I measured myself tonight and while I may have gained weight since the last time I weighed I have lost weight since March, and a couple of inches in several places. It isnt much but I guarantee you this is just the beginning. I am continuing to push myself and try to be positive about where I have come from and where I am going.

Thank you to everyone out there who is helping to support me and motivate me along the way.

Much love :D

Saturday, September 24, 2011

Struggling but making a choice to push through

So I dont know where I got it but I SUCK at trying to keep a journal or a blog. I know that in school now kids are required to keep a journal.
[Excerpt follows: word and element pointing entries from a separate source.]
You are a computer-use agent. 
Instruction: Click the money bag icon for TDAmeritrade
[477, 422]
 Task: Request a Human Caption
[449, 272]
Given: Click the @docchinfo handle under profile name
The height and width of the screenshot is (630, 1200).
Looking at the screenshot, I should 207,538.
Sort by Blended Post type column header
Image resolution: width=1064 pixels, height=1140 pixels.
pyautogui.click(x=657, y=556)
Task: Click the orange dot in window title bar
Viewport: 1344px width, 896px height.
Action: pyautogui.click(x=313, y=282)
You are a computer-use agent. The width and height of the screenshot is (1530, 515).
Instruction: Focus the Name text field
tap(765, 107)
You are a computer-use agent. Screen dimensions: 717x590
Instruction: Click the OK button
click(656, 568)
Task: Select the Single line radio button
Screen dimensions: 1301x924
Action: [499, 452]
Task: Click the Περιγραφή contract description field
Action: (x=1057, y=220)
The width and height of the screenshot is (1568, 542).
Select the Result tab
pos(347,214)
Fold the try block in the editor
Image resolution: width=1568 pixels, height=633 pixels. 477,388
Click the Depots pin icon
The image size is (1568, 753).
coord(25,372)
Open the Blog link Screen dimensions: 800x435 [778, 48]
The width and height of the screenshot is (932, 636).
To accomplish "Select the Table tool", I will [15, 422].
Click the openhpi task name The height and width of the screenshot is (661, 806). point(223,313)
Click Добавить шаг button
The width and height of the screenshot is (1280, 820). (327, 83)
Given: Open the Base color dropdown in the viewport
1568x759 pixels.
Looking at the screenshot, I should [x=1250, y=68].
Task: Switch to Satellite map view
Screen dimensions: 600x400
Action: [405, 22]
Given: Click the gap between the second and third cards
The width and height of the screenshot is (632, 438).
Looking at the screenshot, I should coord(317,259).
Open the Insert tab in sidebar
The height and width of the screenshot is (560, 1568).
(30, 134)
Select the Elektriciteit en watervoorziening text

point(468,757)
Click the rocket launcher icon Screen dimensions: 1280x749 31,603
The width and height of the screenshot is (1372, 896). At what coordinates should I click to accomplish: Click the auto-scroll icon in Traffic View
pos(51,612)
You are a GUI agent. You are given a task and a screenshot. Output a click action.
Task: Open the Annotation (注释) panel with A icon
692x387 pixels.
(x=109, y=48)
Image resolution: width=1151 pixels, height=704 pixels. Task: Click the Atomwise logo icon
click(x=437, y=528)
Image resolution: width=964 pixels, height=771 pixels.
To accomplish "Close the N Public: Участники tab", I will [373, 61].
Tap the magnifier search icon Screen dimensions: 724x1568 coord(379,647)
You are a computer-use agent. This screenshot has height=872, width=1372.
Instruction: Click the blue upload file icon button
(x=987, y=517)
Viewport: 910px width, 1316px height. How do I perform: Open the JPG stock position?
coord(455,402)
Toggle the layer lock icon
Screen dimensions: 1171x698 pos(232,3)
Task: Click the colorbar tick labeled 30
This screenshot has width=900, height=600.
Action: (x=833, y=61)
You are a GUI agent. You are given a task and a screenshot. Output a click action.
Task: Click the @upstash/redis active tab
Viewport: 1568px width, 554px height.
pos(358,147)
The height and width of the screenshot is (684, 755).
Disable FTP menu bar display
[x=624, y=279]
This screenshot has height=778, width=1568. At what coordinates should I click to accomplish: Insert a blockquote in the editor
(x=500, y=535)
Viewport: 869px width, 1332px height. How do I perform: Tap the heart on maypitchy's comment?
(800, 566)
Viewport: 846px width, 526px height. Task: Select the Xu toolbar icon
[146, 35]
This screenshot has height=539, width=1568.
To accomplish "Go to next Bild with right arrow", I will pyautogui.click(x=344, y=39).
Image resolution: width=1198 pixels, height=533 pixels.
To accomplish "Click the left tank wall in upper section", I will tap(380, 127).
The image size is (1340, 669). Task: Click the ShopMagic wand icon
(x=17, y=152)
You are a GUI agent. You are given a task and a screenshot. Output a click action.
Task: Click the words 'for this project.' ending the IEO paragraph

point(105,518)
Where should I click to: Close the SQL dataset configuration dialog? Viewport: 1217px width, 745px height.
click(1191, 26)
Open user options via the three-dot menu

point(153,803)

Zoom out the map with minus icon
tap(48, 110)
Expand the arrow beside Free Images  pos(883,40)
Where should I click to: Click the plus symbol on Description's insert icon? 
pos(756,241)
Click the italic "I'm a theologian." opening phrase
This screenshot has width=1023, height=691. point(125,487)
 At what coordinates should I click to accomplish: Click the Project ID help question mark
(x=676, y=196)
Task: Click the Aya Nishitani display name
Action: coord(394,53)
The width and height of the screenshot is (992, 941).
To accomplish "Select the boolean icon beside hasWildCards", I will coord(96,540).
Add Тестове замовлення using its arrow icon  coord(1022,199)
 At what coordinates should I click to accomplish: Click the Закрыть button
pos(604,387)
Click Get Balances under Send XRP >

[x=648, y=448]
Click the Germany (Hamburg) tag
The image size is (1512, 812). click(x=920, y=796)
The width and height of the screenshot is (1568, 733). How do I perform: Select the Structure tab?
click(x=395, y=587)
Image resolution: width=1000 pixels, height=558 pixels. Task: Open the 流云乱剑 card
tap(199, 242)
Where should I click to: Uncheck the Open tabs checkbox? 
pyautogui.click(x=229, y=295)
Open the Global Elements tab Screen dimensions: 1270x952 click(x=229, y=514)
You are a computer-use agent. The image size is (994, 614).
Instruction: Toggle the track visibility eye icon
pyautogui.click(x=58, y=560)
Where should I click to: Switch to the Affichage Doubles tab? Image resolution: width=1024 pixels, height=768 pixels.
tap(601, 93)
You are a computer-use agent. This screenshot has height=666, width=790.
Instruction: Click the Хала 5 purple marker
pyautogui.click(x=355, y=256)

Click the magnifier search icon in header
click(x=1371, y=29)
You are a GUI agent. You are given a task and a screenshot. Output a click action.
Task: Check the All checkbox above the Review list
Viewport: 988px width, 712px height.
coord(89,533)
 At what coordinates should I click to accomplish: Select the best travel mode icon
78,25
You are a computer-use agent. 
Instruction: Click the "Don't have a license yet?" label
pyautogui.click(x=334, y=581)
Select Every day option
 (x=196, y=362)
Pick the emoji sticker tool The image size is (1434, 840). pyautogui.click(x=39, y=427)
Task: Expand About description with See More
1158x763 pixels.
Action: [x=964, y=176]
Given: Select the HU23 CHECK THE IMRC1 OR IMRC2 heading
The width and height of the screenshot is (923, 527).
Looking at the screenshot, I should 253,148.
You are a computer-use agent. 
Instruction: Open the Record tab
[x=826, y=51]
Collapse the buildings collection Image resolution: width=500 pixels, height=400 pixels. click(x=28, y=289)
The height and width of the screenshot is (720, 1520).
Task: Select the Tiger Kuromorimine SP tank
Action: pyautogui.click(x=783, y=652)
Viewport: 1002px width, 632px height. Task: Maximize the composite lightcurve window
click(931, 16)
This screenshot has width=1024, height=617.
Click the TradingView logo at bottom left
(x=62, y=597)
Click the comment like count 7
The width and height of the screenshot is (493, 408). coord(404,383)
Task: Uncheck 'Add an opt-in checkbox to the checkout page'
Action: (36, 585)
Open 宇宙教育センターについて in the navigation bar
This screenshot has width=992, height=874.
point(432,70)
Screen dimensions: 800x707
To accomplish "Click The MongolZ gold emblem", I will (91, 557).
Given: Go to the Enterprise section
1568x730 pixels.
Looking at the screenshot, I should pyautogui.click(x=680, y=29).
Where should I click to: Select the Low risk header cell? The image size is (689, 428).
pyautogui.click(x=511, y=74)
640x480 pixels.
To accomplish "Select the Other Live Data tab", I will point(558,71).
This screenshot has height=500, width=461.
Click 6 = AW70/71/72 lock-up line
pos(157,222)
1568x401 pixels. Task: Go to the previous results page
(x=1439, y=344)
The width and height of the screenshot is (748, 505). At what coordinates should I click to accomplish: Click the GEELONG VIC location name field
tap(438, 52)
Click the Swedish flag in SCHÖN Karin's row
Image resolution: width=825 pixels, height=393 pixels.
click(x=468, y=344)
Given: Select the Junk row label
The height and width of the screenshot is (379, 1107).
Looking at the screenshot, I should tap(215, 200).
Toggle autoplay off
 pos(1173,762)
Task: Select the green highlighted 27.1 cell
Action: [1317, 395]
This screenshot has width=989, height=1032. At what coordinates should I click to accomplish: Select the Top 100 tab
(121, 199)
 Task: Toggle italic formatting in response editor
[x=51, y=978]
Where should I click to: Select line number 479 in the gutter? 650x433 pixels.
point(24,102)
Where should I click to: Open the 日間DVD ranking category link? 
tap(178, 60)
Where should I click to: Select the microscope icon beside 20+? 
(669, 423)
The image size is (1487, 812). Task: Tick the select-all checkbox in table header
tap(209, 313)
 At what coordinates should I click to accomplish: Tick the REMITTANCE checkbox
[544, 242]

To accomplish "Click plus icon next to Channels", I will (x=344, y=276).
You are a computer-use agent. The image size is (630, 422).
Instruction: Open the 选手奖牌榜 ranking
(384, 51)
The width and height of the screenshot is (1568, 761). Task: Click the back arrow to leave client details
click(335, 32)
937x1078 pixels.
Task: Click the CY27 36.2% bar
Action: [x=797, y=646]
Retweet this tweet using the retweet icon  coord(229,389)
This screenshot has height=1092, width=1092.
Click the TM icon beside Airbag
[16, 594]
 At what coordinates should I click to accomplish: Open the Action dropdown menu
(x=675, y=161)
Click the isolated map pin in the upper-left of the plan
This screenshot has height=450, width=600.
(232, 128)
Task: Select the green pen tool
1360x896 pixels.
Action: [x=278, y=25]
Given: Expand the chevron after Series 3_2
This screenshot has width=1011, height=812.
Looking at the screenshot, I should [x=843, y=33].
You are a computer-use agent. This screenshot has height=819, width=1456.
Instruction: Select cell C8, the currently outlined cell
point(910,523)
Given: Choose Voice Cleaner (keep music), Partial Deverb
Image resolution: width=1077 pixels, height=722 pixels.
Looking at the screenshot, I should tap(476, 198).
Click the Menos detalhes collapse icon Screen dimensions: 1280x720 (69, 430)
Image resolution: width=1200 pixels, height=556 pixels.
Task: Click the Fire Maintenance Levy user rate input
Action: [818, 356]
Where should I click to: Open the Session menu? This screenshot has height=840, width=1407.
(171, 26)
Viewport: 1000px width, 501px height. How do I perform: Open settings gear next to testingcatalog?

Again, where was that when I was in school?

Well giving it another go so we will see what we get...

I went running today and was supposed to run 6.5 miles. I ran 5 and then my body seriously went on strike. No worries, wasnt anything major. I just went back to the car, stretched and headed home, determined to conquer the other 1.5 later in the day. I ended up taking a 2 hour nap and not accomplishing the other 1.5 so I will be doing it tomorrow with and extra 1.5 added in just for the sake of it.

I know it may sound a little crazy but when I was running I could feel my leg muscles bunch and release. My legs felt strong and I knew I was working it hard core! I saw deer playing in a field and felt like I had the strength to be in nature with them. That I was using the Earth in a way that was meant to be. That I belonged out there, I felt a part of something. The crisp, and I do mean CRISP, 49 degree weather was cold but it kept me cool as my body adjusted to pushing itself a little further and a little further. 

I must say that even though I did 5 miles it didnt even seem remotely close to that. I put on my facebook that a year ago1 mile wasnt in my repotoire, six months ago 3 miles nearly killed me. And last week I found out that all my hard work has resulted in nothing other than a 3 lb weight gain. I was so frustrated that I wanted to quit. Go back to doing nothing and just complaining about the weight thing. Instead I said screw it! I feel better, I look better, and more importantly I am comfortable and really feel powerful when I run.

So here's to pushing through it, to running, to feeling a part of something and for making a choice to make a difference in me.

Hoping each of you has the courage to push yourself in whatever your struggle is.